JDK-6415012 : REGRESSION: Screen flickers in FullScreen mode when using 6.0
  • Type: Bug
  • Component: client-libs
  • Sub-Component: javax.swing
  • Affected Version: 6
  • Priority: P2
  • Status: Closed
  • Resolution: Won't Fix
  • OS: windows_2000
  • CPU: x86
  • Submitted: 2006-04-19
  • Updated: 2011-02-16
  • Resolved: 2006-05-09
Related Reports
Relates :  
Description
VERSION :
Mustang build 78.

A DESCRIPTION OF THE REQUEST :
The program was written with JDK 1.5.0, and it performed very well in the fullscreen mode, but when I run it with JDK 1.6.0 beta, the problem comes, the screen always blinks.

At first,I thought it was due to the Computer that I use ,it has not a good
configuration,but when I take my program to my friend's computer,which has a very good configuration,it has the same problem as mine.

I remove JDK1.6.0 beta ,and reinstall the JDK1.5.0.and the program run very well.

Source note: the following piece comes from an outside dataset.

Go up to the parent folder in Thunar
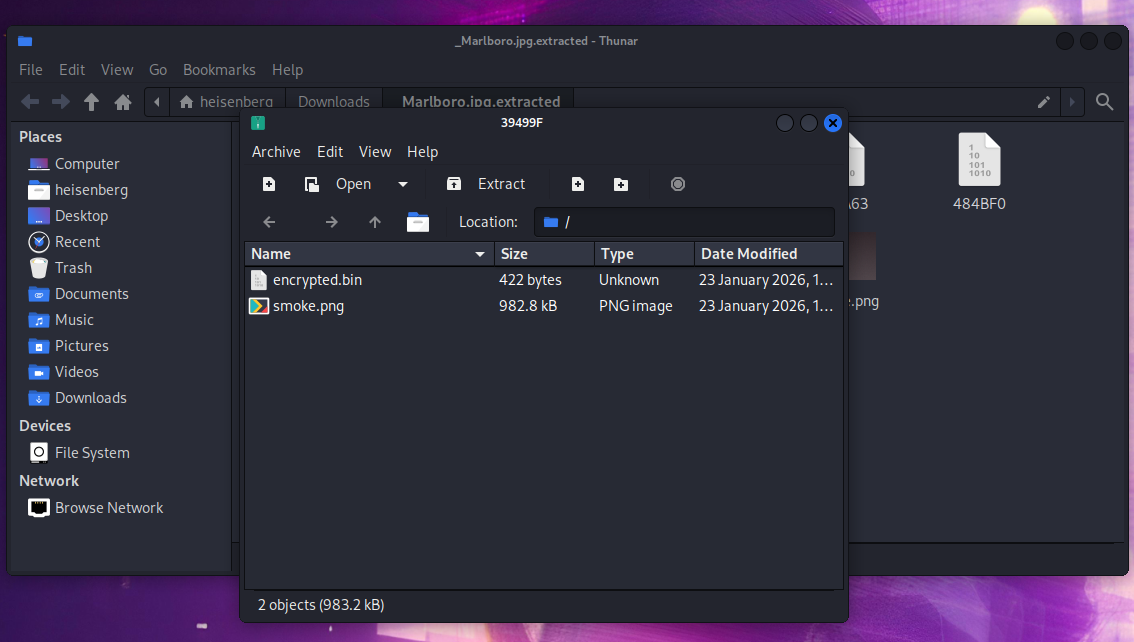The height and width of the screenshot is (642, 1134). (92, 102)
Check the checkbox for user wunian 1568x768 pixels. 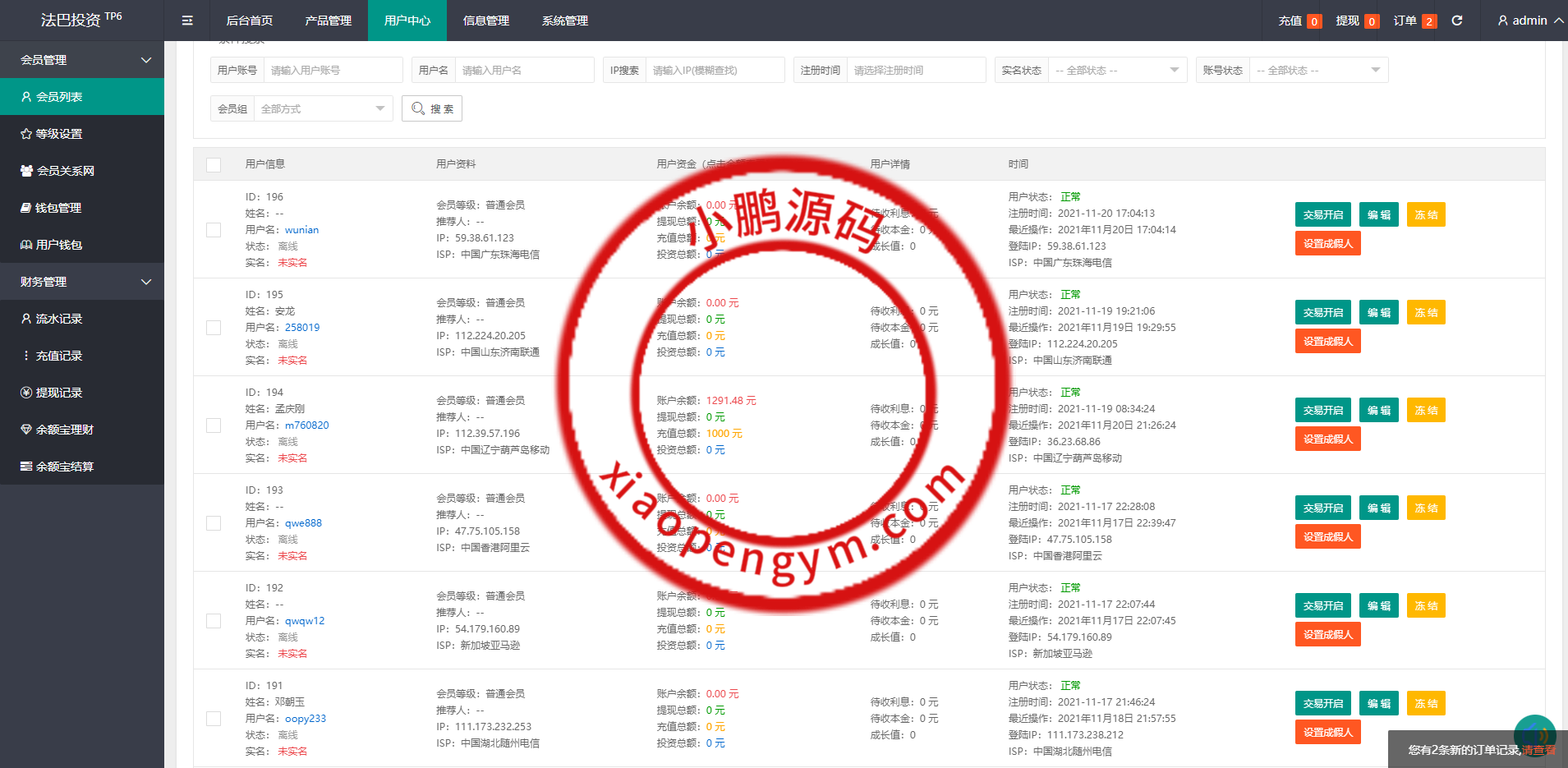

EXPECTED VERSUS ACTUAL BEHAVIOR :
EXPECTED -
the same as JDK1.5.0 - no flicker
ACTUAL -
Run TestFullScreen.class with JDK1.6.0, you will be find that the screen flickers 
REPRODUCIBILITY :
This bug can be reproduced always.

---------- BEGIN SOURCE ----------
Attached seperatly
---------- END SOURCE ----------

Release Regression From : mustang
The above release value was the last known release where this 
bug was known to work. Since then there has been a regression.

Comments
EVALUATION Oleg is of the opinion ignoreRepaint was never intended to behave that way. In particular, if you set ignoreRepaint to true, then resize the container you should still get programmatic paint events. In other words, that this worked before is a bug. I'm closing this out as will not fix as it would be very problematic for Swing to try and duplicate buggy behavior.
09-05-2006

EVALUATION As Dmitri says, the easy fix is to pass in a null image observer. That way you avoid triggering a bunch of needless repaints and is really what you want anyway. But that skirts the issue, why is this happening? This regression is the result of the gray rect fix, most specifically Swing now handling paint events for heavy weights. In 1.5, if you invoked repaint on a JFrame, AWT would handle the processing of the paint. In 1.6, Swing handles the processing. This test case is setting ignoreRepaint to true. The docs for this says: * Sets whether or not paint messages received from the operating system * should be ignored. This does not affect paint events generated in * software by the AWT, unless they are an immediate response to an * OS-level paint message. Turns out this is wrong. In 1.5, setting ignoreRepaint to true turns off ALL paint events. In 1.6 because Swing is now handling repaint, and Swing doesn't check the ignoreRepaint property, you get more painting than you previously did, which results in the flicker. One possible fix is to have Swing honor the ignoreRepaint property, that is, repaint would become: if (!ignoreRepaint()) { // schedule paint } But this is a bit problematic in so far as if ignoreRepaint is true, all paint events would only be ignored if you subsequently resized the window. If after setting ignoreRepaint to true the size didn't change, repaint() would be honored. Will talk with AWT guys on this.
02-05-2006

EVALUATION This has nothing to do with full screen mode, I can see the same flickering after modifying the test not to enter FS. And it's reproducible on all platforms. The problem first appeared in mustang b32. I've tracked it to the Swing integration into this build. We have Java2D nighlty builds before and after syncing with Swing's workspace, and the problem the problem appears in the after-the-sync build. (for the record, Java2D dvd archive #415, builds 2005-04-12.mustang.pit.beforeSwingMerge and 2005-04-13.mustang.pit) I think the problem has something to do with component updates caused by the ImageObserver mechanism. It appears that the whole component is momentarily repainted at random times, thus the flickering. If the test is modified pass null as image observer to the drawImage call in gameRender() method, the flickering goes away. The test application has a bunch of issues worth mentioning - new images are created on every frame - those images aren't properly loaded prior to being rendered Since this problem appears to be introduced by Swing putback, it's reproducbile on all platforms/pipelines and thus unlikely to be Java2D-related, reassigning to Swing.
26-04-2006

WORK AROUND Load images once with ImageIO (the loading is synchronous) - do not create new ones on every frame, this hurts performance; pass null as image observer to the drawImage call.